Copy the items below word for word, from the line with "This screenshot has height=630, width=1500." through the line with "tap(191, 56)", and include both of those lines.
- - -
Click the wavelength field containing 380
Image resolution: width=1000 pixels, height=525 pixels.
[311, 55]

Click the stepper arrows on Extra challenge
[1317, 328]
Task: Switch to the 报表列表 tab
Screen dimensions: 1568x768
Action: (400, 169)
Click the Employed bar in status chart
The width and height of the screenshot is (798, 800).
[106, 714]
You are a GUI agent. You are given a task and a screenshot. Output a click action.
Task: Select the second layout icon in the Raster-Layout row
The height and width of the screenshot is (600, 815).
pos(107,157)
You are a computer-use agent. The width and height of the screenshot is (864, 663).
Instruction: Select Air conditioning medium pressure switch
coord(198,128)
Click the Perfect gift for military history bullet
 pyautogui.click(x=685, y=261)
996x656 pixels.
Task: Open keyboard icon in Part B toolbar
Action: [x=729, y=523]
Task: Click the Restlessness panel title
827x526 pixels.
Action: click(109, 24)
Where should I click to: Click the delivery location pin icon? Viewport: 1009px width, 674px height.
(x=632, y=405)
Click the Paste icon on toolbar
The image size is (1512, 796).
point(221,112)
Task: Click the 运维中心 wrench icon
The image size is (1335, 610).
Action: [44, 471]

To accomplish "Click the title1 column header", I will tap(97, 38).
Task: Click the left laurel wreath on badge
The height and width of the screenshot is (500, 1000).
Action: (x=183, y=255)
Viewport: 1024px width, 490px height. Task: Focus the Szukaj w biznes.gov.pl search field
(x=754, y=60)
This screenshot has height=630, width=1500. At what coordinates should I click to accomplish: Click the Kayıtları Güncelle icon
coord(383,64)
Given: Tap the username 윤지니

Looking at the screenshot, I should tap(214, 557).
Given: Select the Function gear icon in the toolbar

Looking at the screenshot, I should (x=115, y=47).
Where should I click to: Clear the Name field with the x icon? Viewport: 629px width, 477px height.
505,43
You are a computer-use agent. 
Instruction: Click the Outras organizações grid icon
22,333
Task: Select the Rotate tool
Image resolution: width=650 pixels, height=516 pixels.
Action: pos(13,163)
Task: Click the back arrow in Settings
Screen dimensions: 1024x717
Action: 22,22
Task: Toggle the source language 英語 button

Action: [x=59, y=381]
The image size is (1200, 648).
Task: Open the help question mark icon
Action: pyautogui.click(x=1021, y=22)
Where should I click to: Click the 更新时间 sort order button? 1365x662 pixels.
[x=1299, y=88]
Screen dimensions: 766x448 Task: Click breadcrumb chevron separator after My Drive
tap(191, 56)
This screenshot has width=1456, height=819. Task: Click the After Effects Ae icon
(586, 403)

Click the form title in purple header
- - -
◆ Task solution:
This screenshot has height=630, width=1500. At what coordinates should I click to accomplish: Click the Kayıtları Güncelle icon
coord(383,64)
Given: Tap the username 윤지니

Looking at the screenshot, I should tap(214, 557).
Given: Select the Function gear icon in the toolbar

Looking at the screenshot, I should (x=115, y=47).
Where should I click to: Clear the Name field with the x icon? Viewport: 629px width, 477px height.
505,43
You are a computer-use agent. 
Instruction: Click the Outras organizações grid icon
22,333
Task: Select the Rotate tool
Image resolution: width=650 pixels, height=516 pixels.
Action: pos(13,163)
Task: Click the back arrow in Settings
Screen dimensions: 1024x717
Action: 22,22
Task: Toggle the source language 英語 button

Action: [x=59, y=381]
The image size is (1200, 648).
Task: Open the help question mark icon
Action: pyautogui.click(x=1021, y=22)
Where should I click to: Click the 更新时间 sort order button? 1365x662 pixels.
[x=1299, y=88]
Screen dimensions: 766x448 Task: Click breadcrumb chevron separator after My Drive
tap(191, 56)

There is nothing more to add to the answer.